Could you give back exactly the lines below from the one with "You are a GUI" through the one with "Given: Select armor", without a single picture?

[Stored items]
'''

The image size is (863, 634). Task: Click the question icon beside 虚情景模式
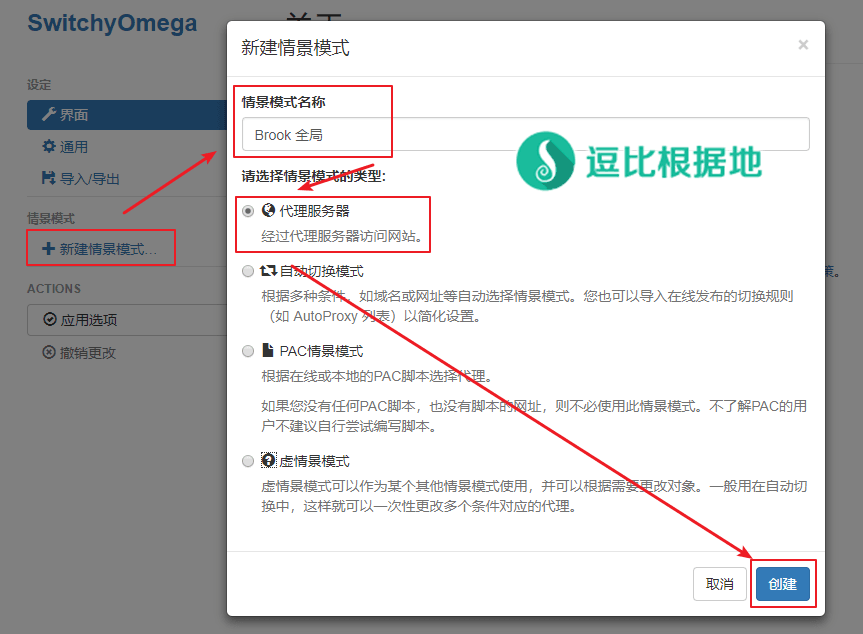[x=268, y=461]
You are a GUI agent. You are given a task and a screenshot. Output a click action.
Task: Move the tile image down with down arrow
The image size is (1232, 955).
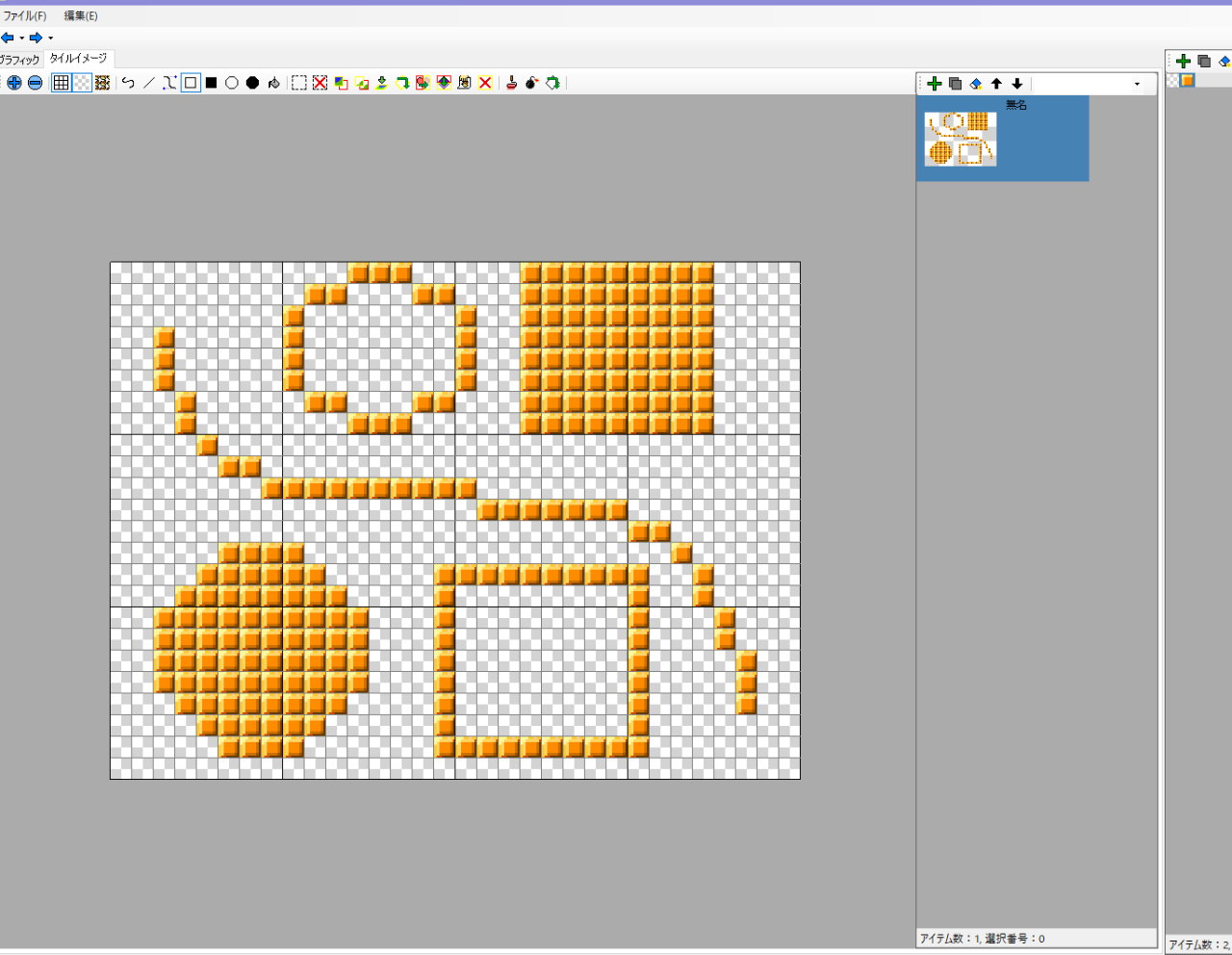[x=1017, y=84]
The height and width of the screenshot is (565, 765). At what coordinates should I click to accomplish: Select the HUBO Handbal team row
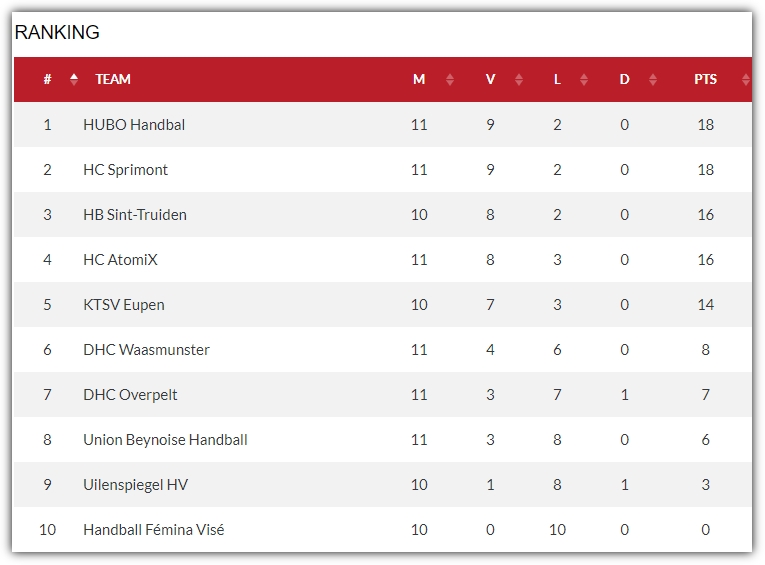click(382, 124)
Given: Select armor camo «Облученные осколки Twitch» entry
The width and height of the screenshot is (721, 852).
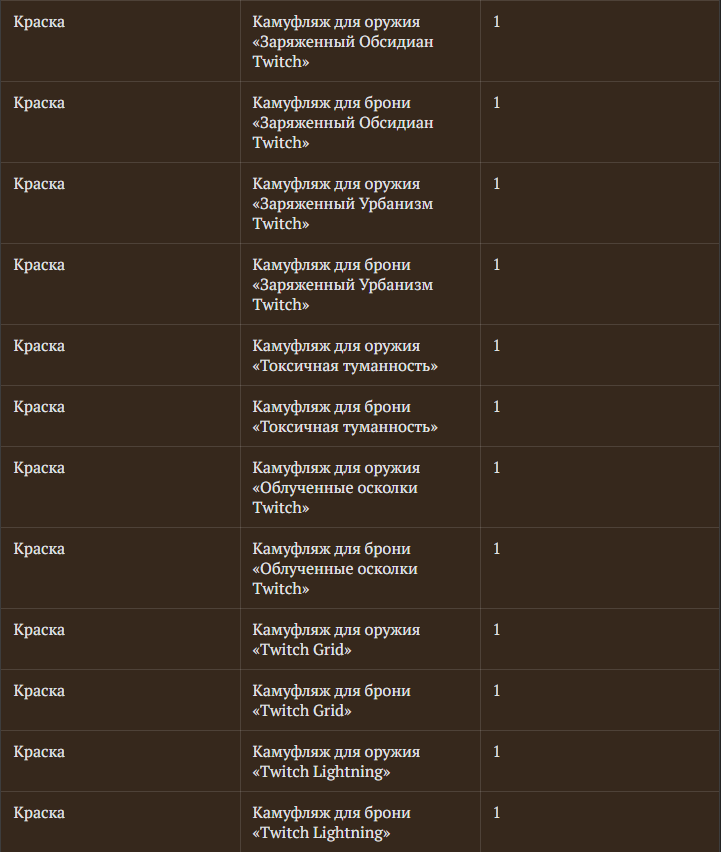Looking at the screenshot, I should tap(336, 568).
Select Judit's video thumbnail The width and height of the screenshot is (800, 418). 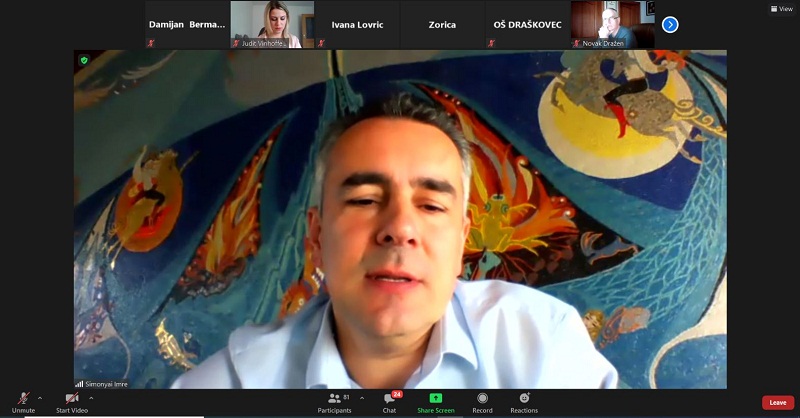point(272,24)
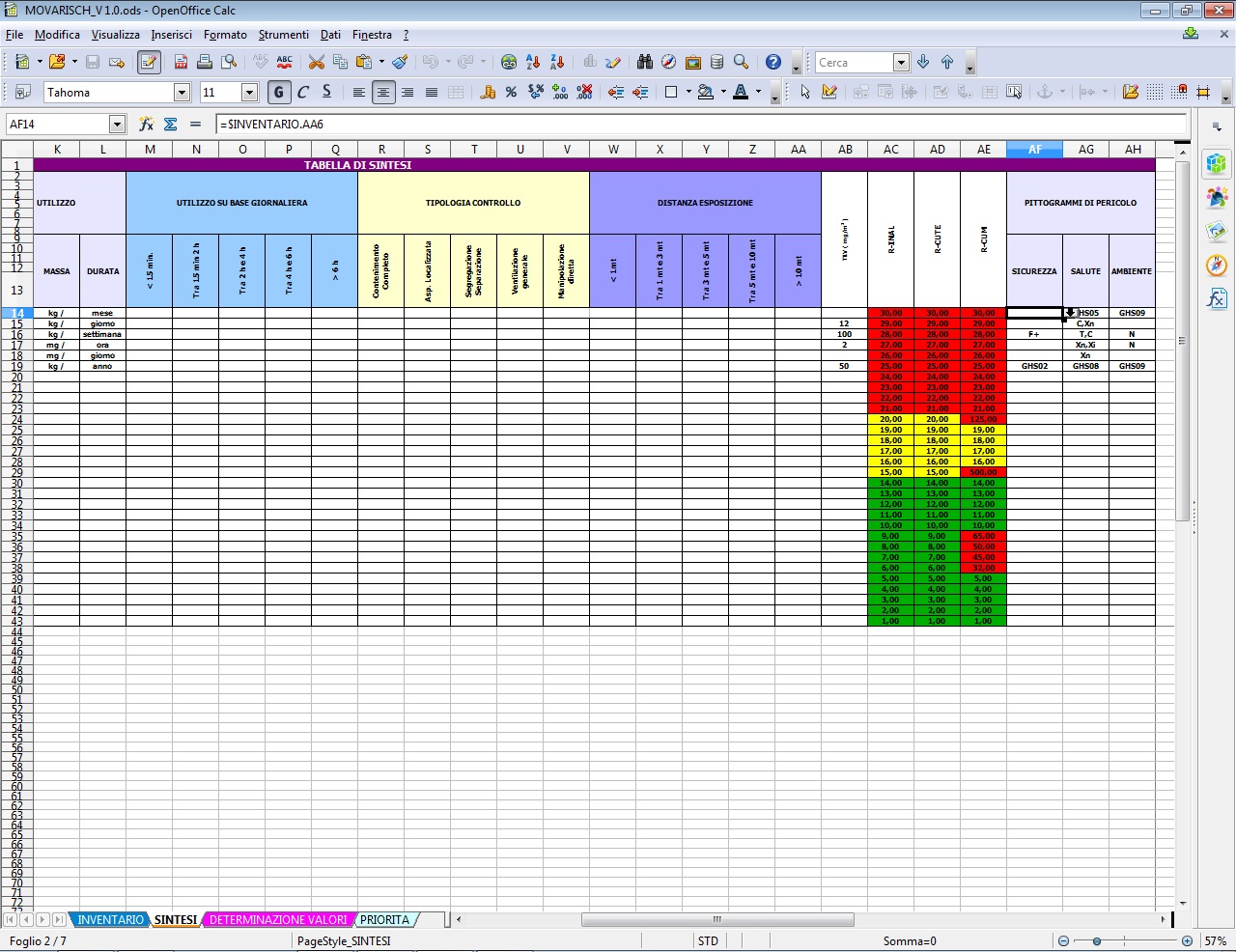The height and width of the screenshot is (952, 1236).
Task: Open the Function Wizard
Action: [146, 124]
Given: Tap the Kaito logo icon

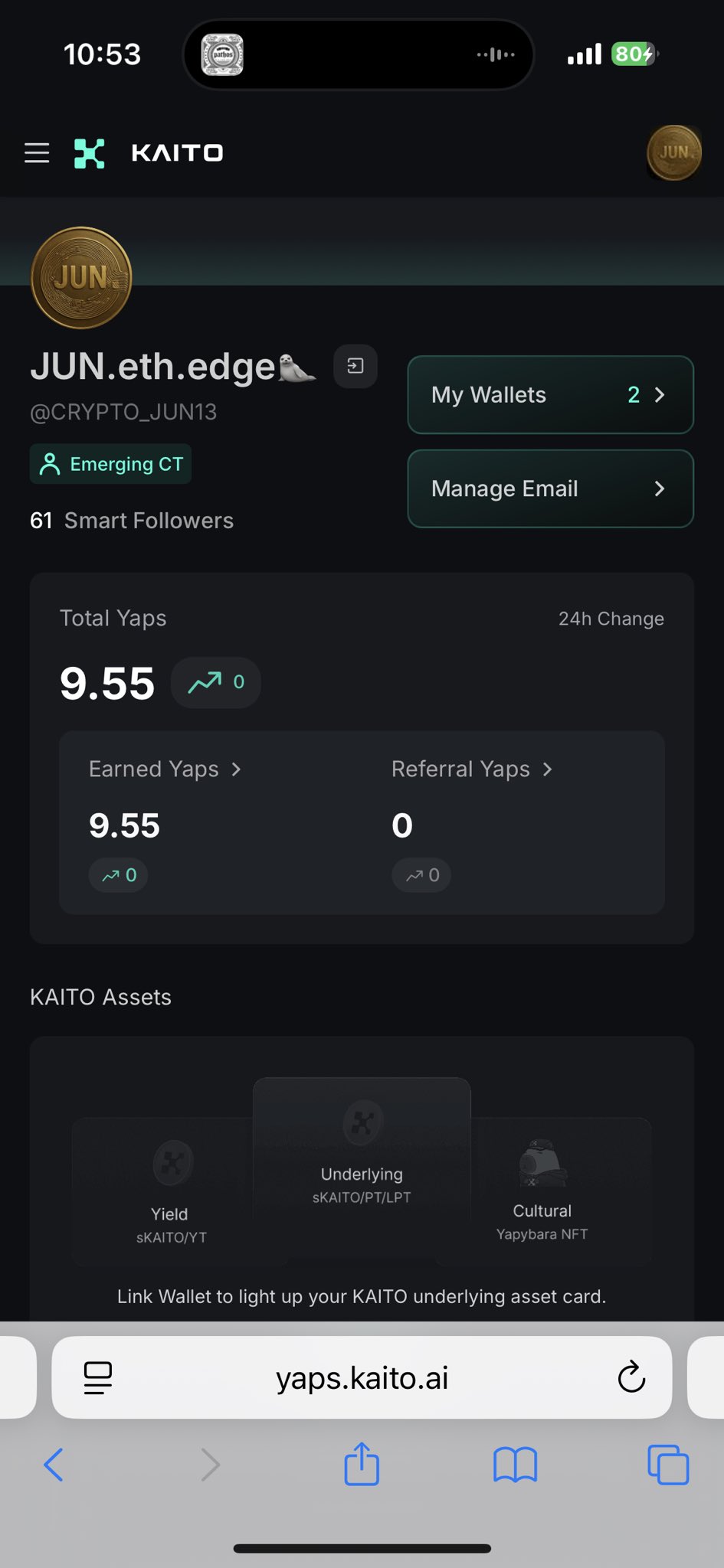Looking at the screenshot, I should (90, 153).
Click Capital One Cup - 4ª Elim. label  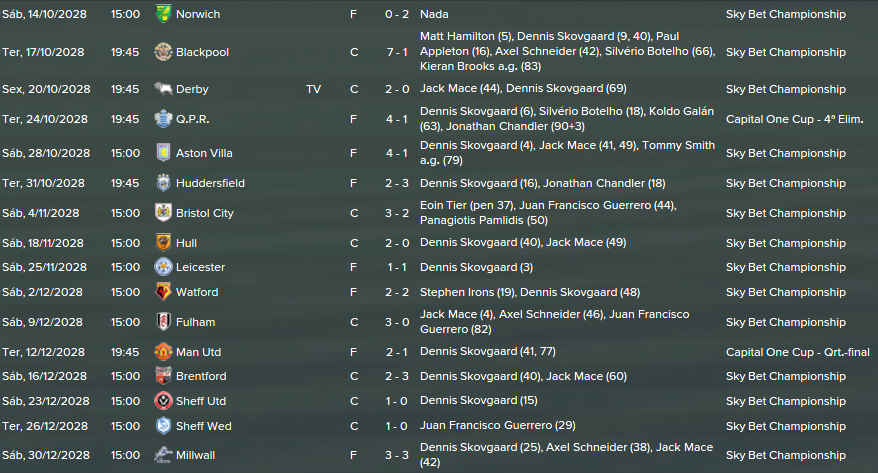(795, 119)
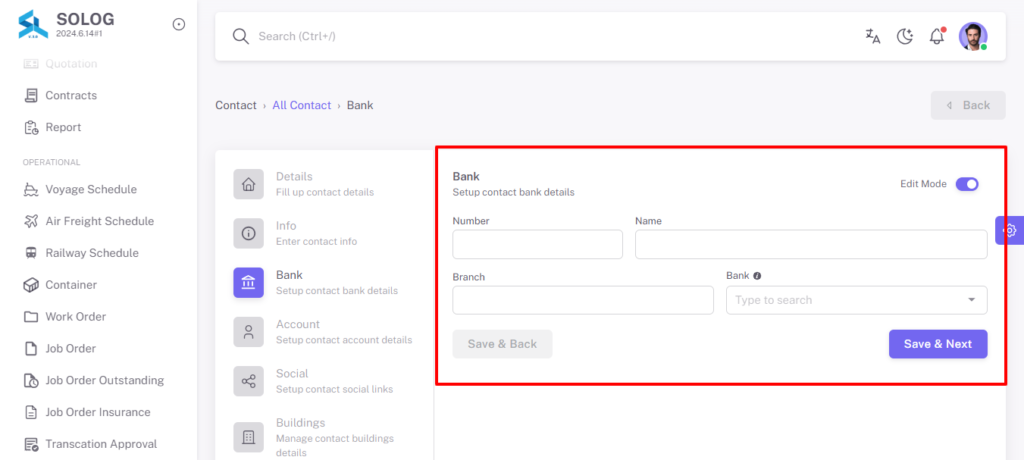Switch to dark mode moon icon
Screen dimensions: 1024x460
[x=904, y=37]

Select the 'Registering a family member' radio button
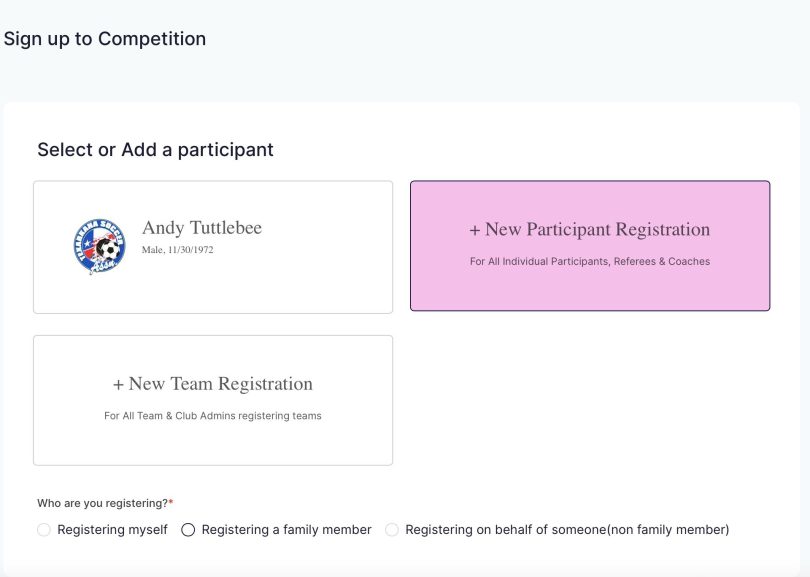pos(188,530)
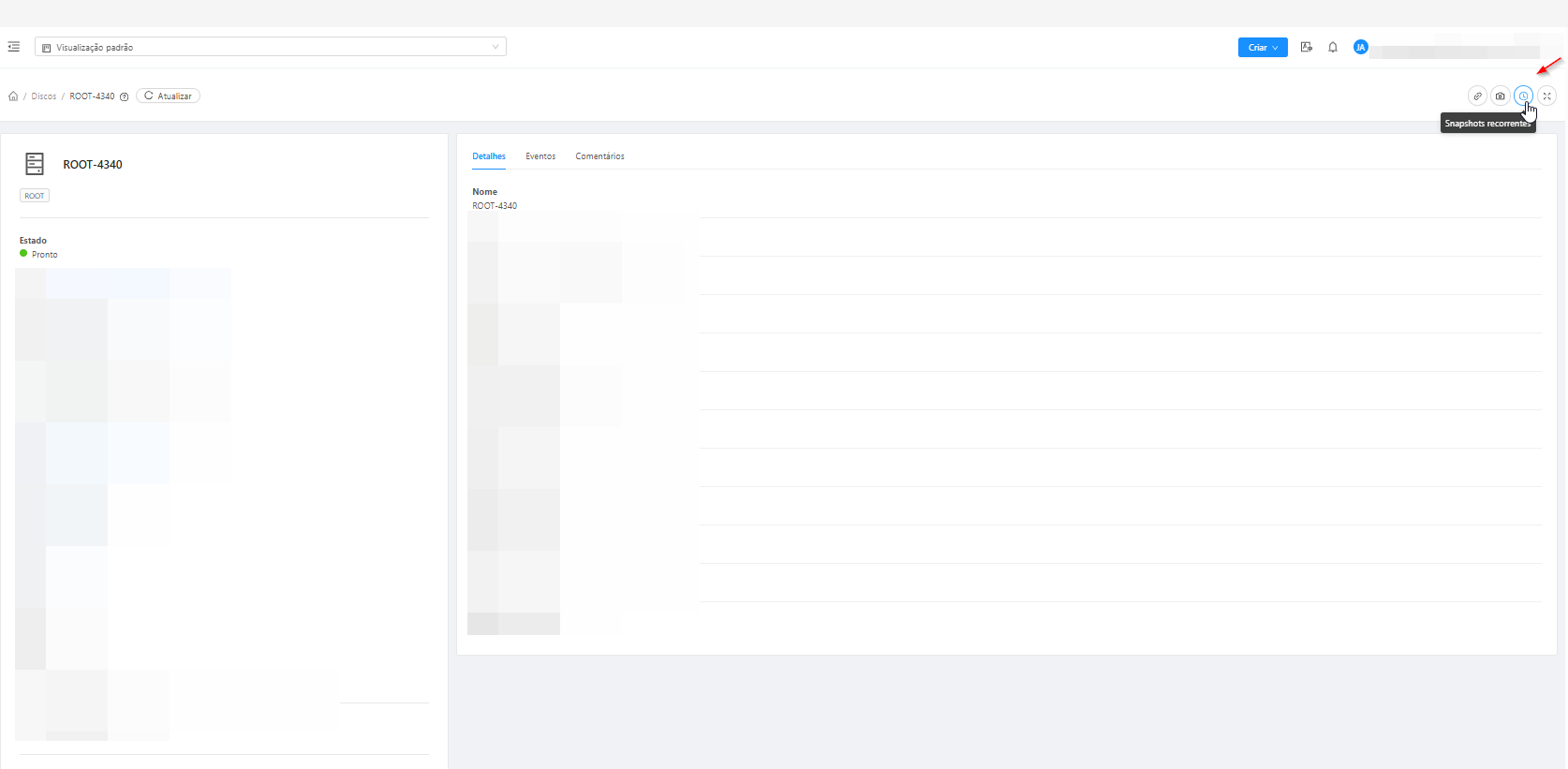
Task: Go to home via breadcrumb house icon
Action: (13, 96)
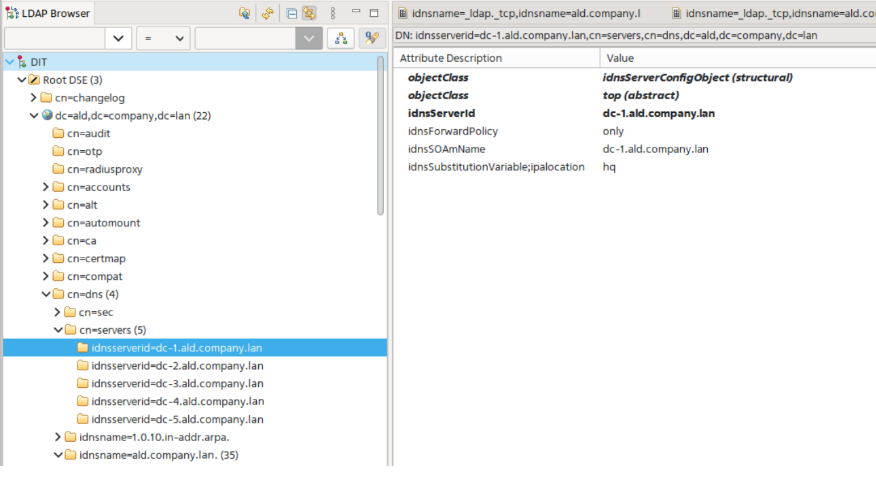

'''

### Solution to this problem
You are a GUI agent. You are given a task and a screenshot. Output a click action.
Task: Move the tile image down with down arrow
The image size is (1232, 955).
[x=1017, y=84]
The height and width of the screenshot is (565, 765). At what coordinates should I click to accomplish: Select the HUBO Handbal team row
click(382, 124)
Given: Select armor camo «Облученные осколки Twitch» entry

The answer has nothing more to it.